Lenders will also look at your finances to determine if you are worthy of their mortgage dollars. Specifically, lenders want to determine the size of your gross monthly income - your income before taxes are taken out - compared to both your mortgage and other debts. To do this, lenders will consider two ratios, your front-end and back-end ratios.
The front-end ratio looks at how much of your gross monthly income is taken up by your monthly mortgage payment - including principal, taxes and insurance.
The back end ratio considers all of your debts - everything from your mortgage payment, to your student loan payments to the minimum amount of money you're required to send to credit card companies each month. The goal is to make sure that your monthly debts aren't so high that they'll overwhelm you financially once you add a monthly mortgage payment on top of them.
Lenders will also look at your employment history before lending your money. Most lenders prefer to work with borrowers who have spent at least the last two years in the same industry. They're even more excited by borrowers who have worked with the same company for those two years. Lenders view this as a sign of stability. And they far prefer lending to borrowers whom they view as stable.
What happens if you're self-employed? You'll have to work a little harder to convince lenders that you have a stable stream of monthly income. You'll probably have to submit copies of your last three years worth of tax returns to show them that your annual income, even though you've been self-employed, has been steady.
If you don't qualify
If you don't qualify for a mortgage loan right now, don't panic. You can always work to improve your finances before trying again. It's possible, for instance, to boost your credit score by paying your bills on time.

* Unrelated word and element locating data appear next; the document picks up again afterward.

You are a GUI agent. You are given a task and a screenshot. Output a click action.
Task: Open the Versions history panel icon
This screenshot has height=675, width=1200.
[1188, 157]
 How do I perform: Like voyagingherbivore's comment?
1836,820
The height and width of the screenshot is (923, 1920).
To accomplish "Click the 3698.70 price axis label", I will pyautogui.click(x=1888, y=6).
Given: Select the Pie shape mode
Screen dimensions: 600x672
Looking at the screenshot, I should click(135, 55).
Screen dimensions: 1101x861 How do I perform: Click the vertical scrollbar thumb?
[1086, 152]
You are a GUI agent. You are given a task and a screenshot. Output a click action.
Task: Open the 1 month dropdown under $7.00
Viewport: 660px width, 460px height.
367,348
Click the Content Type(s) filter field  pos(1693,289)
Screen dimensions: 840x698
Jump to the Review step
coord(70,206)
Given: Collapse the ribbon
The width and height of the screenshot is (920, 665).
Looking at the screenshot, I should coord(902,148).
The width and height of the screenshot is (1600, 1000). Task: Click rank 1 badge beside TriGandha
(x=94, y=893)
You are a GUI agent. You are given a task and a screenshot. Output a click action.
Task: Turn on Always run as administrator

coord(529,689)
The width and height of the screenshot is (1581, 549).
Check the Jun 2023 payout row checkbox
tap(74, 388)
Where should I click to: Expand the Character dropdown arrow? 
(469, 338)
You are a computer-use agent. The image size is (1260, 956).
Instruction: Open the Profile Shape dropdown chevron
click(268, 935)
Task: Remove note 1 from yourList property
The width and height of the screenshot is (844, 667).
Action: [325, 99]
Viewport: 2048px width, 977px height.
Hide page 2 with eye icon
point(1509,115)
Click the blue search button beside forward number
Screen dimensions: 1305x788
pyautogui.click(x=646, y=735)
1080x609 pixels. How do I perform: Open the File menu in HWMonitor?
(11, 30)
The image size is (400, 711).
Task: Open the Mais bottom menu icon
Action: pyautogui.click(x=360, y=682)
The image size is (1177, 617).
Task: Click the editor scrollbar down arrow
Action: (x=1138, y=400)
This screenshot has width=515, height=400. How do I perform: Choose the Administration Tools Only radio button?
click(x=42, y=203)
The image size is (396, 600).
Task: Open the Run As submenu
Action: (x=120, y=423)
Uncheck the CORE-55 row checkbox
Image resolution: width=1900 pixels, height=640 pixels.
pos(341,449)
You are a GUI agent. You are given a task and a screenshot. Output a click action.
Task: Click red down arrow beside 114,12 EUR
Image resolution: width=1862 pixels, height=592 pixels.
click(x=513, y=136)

You'll also have to lower your amount of credit card debt or pay it off completely.
Improving your credit score will take time - months, if not longer - but it can be done. You just have to make good financial decisions.
You can also better your debt-to-income ratios by paying down your debts and seeking ways to boost your gross monthly income such as getting a better job or a raise. At the same time, you can make yourself look more attractive to lenders by holding down your present job for a year or two before applying again for your mortgage loan.
In other words, don't give up. You can still be a homeowner one day.